Эдуард Хруцкий - Тайны уставшего города (сборник)
– Ты зачем ему шинель отдал, ирод?!
– Так ему не в чем на работу ходить, Ольга Ионовна, – пытался оправдаться я.
– Пропить ему нечего, – зарыдала почтенная старуха и удалилась, хлопнув дверью.
Вечером, когда я одевался «во все дорогое», как любил говорить мой приятель Рудик Блинов, чтобы отбыть в кафе «Националь», где мои кореша уже накрыли поляну в честь моего возвращения к «мирной» жизни, хлопнула входная дверь, в коридоре повис пролетарский мат, в котором упоминались шпиндель, резец и еще ряд предметов слесарной оснастки. Это вернулся сосед Сашка, видимо удачно продавший мою шинель. Мат прерывался криками Ольги Ионовны, женским плачем и звоном разбитой посуды.

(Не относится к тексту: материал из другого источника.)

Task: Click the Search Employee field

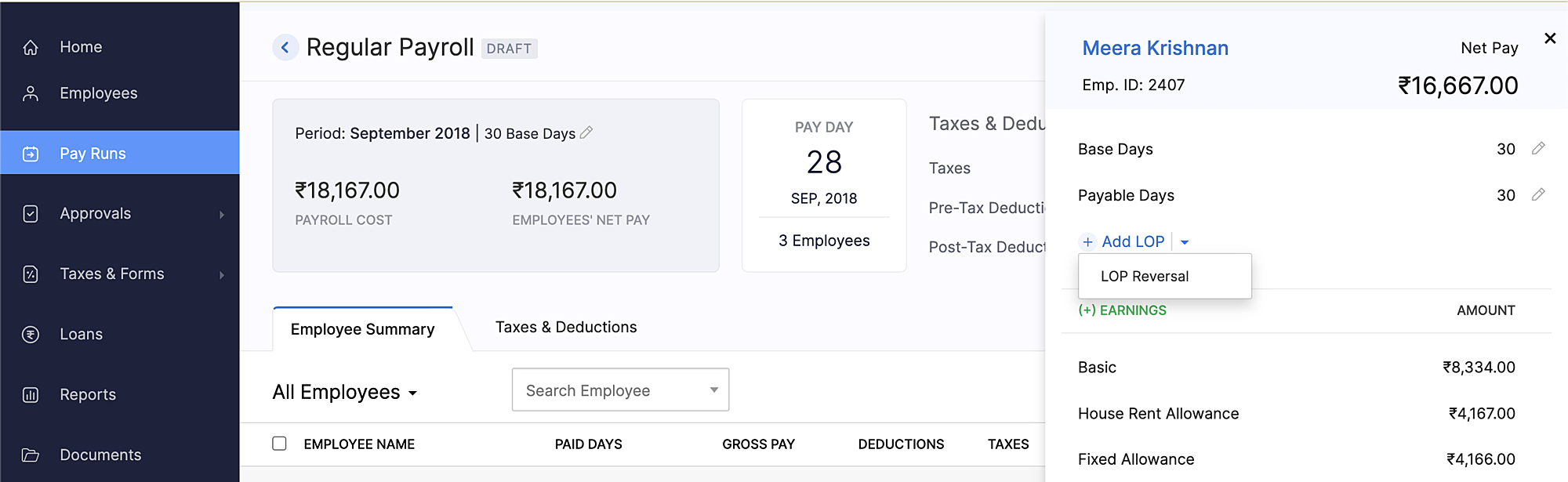Action: point(612,390)
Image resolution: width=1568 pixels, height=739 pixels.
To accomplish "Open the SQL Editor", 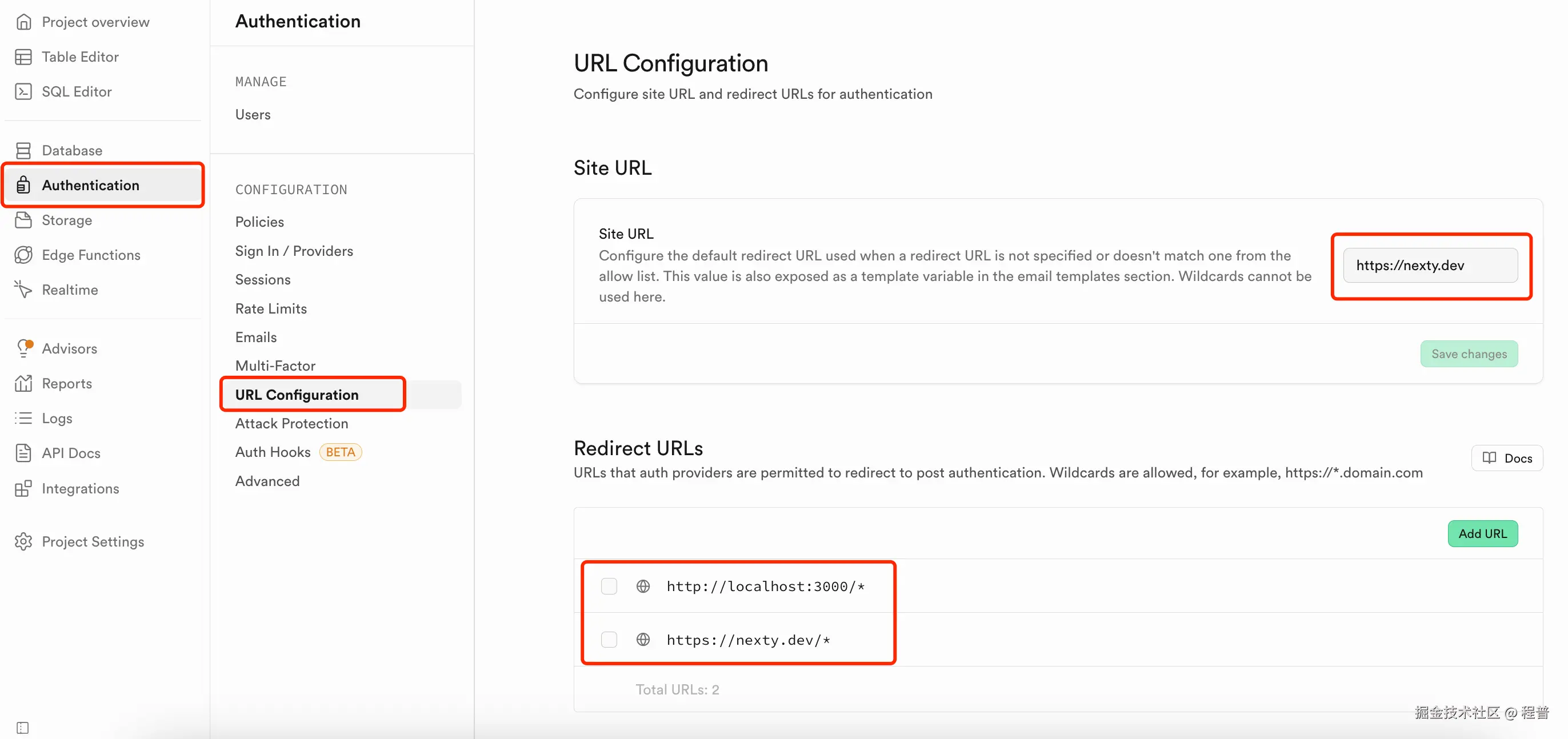I will click(x=77, y=91).
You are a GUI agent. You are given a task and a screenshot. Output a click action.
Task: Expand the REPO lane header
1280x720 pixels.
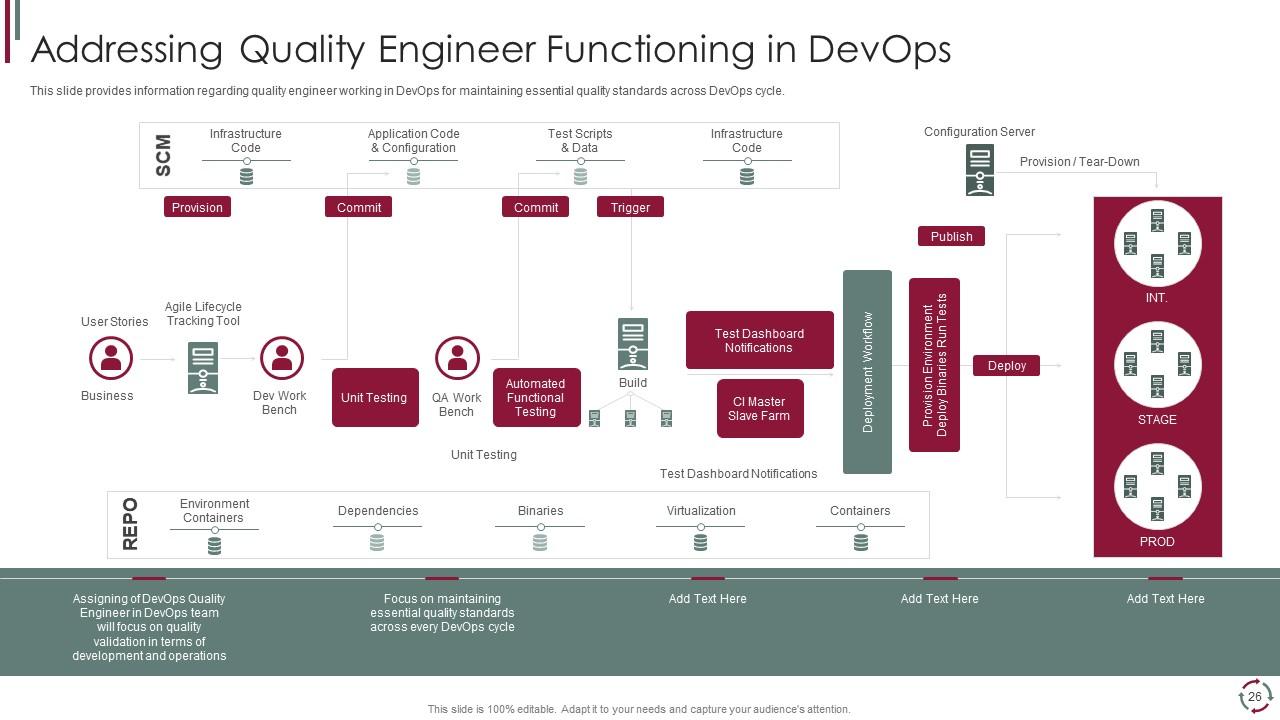tap(131, 524)

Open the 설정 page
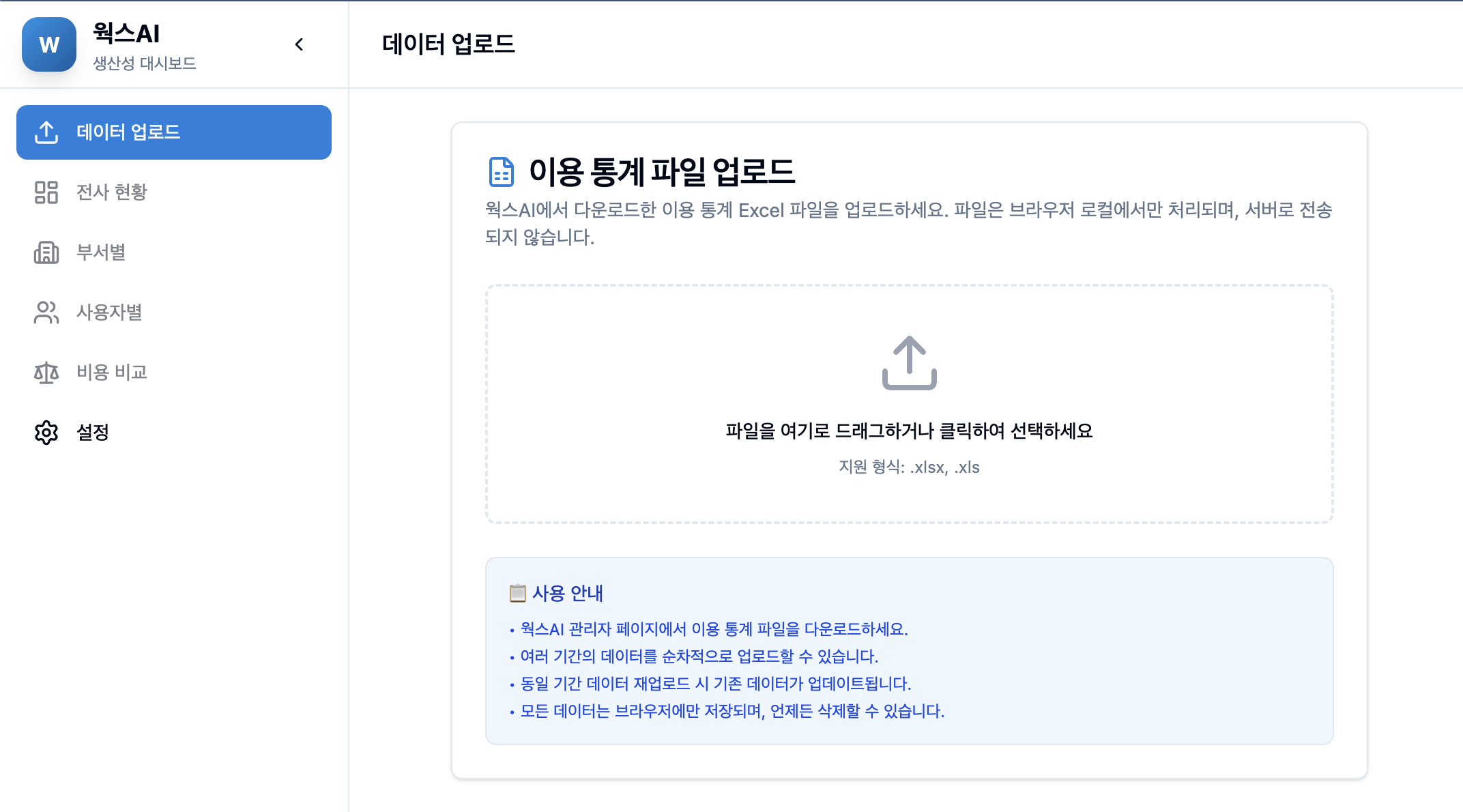(x=93, y=433)
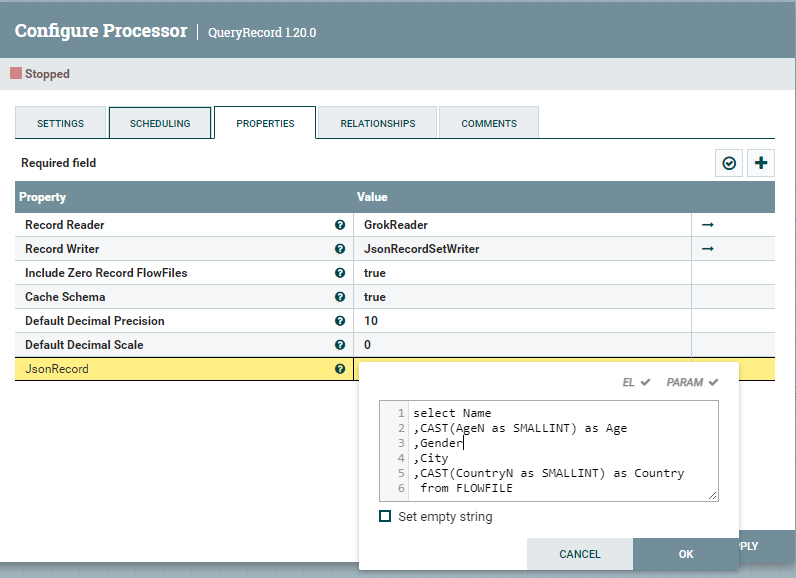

Я вышел в коридор, застегивая пальто, и увидел стоявшую у телефона соседку, интеллигентнейшую Раису Борисовну, жену Губера.
Она прижала ладонь к щеке и сказала трагически:
– И так каждый день. Когда же это кончится?
– Проспится и затихнет, – ответил я.
– Ой, – сказала соседка, – вы вернулись? Надолго?
– Навсегда.
– Слава богу, может, вы его угомоните.
Я открыл дверь, вышел на площадку и понял вдруг, что вернулся навсегда. Залогом тому стала моя щегольская шинель, пропитая слесарем Сашей.
Я буду рассказывать в этом очерке о времени, которое тогда называли оттепелью. О том, как после сталинской диктатуры интеллигенция мечтала о социализме с человеческим лицом.
Лик сей для меня загадочен и по нынешний день, хотя в те годы я в него свято верил.
Я не буду поднимать архивы пленумов ЦК КПСС, в которых описывается борьба Хрущева с антипартийной группой. Пусть это делают историки.
Много позже я узнал о событиях 1957 года, о сваре на пленуме и Президиуме ЦК КПСС непосредственно от людей, оставивших Хрущеву власть, – маршала Жукова и генерала Серова. В том же году ходили разговоры, что Никита Хрущев в обмен на документы о репрессиях на Украине, где он был в те годы первым секретарем украинских большевиков, отдал хохлам Крым.
Я же расскажу о том, что видел в те годы человек далекий от политики и любящий литературу, кино и журналистику.
Самое ошеломляющее для меня заключалось в том, что вернулся я практически в другую страну. Я шел по улицам и замечал, что чего-то не хватает. И только через несколько дней понял, что исчезли плакаты с ликом Сталина. Раньше они торчали в витринах каждого магазина и были строго отобраны по тематике.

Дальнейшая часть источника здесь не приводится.